Direction ::
Copy every line of the records below word for word, keeping the original order.

Records for the task ::
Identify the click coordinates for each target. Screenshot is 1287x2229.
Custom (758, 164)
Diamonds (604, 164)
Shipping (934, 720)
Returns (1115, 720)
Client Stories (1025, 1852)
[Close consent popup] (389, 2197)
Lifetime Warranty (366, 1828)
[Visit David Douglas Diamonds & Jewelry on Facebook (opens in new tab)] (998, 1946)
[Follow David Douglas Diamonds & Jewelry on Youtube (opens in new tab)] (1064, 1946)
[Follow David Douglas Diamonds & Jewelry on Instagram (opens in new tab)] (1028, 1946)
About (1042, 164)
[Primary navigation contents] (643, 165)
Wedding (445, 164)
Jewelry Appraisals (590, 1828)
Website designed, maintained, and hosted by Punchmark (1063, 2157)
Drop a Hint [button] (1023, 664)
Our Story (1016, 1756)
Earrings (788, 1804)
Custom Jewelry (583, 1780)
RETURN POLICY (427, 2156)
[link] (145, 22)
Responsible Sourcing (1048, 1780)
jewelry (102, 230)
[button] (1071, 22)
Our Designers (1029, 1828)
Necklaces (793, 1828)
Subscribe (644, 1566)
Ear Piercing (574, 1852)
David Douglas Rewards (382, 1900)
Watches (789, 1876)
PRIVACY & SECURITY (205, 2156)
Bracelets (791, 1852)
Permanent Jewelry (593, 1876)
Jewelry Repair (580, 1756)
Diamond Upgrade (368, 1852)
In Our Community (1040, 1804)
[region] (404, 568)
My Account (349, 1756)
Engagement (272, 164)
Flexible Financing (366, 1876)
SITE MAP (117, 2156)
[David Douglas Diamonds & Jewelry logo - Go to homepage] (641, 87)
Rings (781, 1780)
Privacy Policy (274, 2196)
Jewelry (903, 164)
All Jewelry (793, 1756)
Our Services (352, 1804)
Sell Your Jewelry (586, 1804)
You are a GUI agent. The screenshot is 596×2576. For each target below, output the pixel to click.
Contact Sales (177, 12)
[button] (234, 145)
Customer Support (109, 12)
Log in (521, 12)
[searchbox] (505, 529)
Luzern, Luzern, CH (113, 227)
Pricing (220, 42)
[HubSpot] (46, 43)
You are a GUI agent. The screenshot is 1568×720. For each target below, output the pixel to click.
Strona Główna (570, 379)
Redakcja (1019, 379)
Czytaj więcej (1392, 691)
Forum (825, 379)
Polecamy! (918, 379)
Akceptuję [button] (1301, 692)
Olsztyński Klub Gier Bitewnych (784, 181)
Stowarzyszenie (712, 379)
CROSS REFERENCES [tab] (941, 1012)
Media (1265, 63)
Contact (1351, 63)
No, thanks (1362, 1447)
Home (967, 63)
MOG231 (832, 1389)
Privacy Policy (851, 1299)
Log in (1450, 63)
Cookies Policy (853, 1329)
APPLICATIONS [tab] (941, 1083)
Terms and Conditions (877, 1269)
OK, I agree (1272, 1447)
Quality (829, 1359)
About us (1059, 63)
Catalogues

Output for this exercise ::
Identify the click coordinates for each target. Screenshot is 1287x2229.
Custom (758, 164)
Diamonds (604, 164)
Shipping (934, 720)
Returns (1115, 720)
Client Stories (1025, 1852)
[Close consent popup] (389, 2197)
Lifetime Warranty (366, 1828)
[Visit David Douglas Diamonds & Jewelry on Facebook (opens in new tab)] (998, 1946)
[Follow David Douglas Diamonds & Jewelry on Youtube (opens in new tab)] (1064, 1946)
[Follow David Douglas Diamonds & Jewelry on Instagram (opens in new tab)] (1028, 1946)
About (1042, 164)
[Primary navigation contents] (643, 165)
Wedding (445, 164)
Jewelry Appraisals (590, 1828)
Website designed, maintained, and hosted by Punchmark (1063, 2157)
Drop a Hint [button] (1023, 664)
Our Story (1016, 1756)
Earrings (788, 1804)
Custom Jewelry (583, 1780)
RETURN POLICY (427, 2156)
[link] (145, 22)
Responsible Sourcing (1048, 1780)
jewelry (102, 230)
[button] (1071, 22)
Our Designers (1029, 1828)
Necklaces (793, 1828)
Subscribe (644, 1566)
Ear Piercing (574, 1852)
David Douglas Rewards (382, 1900)
Watches (789, 1876)
PRIVACY & SECURITY (205, 2156)
Bracelets (791, 1852)
Permanent Jewelry (593, 1876)
Jewelry Repair (580, 1756)
Diamond Upgrade (368, 1852)
In Our Community (1040, 1804)
[region] (404, 568)
My Account (349, 1756)
Engagement (272, 164)
Flexible Financing (366, 1876)
SITE MAP (117, 2156)
[David Douglas Diamonds & Jewelry logo - Go to homepage] (641, 87)
Rings (781, 1780)
Privacy Policy (274, 2196)
Jewelry (903, 164)
All Jewelry (793, 1756)
Our Services (352, 1804)
Sell Your Jewelry (586, 1804)
You are a GUI agent. The screenshot is 596×2576. For each target below, output the pixel to click.
Contact Sales (177, 12)
[button] (234, 145)
Customer Support (109, 12)
Log in (521, 12)
[searchbox] (505, 529)
Luzern, Luzern, CH (113, 227)
Pricing (220, 42)
[HubSpot] (46, 43)
You are a GUI agent. The screenshot is 1568×720. For each target below, output the pixel to click.
Strona Główna (570, 379)
Redakcja (1019, 379)
Czytaj więcej (1392, 691)
Forum (825, 379)
Polecamy! (918, 379)
Akceptuję [button] (1301, 692)
Olsztyński Klub Gier Bitewnych (784, 181)
Stowarzyszenie (712, 379)
CROSS REFERENCES [tab] (941, 1012)
Media (1265, 63)
Contact (1351, 63)
No, thanks (1362, 1447)
Home (967, 63)
MOG231 (832, 1389)
Privacy Policy (851, 1299)
Log in (1450, 63)
Cookies Policy (853, 1329)
APPLICATIONS [tab] (941, 1083)
Terms and Conditions (877, 1269)
OK, I agree (1272, 1447)
Quality (829, 1359)
About us (1059, 63)
Catalogues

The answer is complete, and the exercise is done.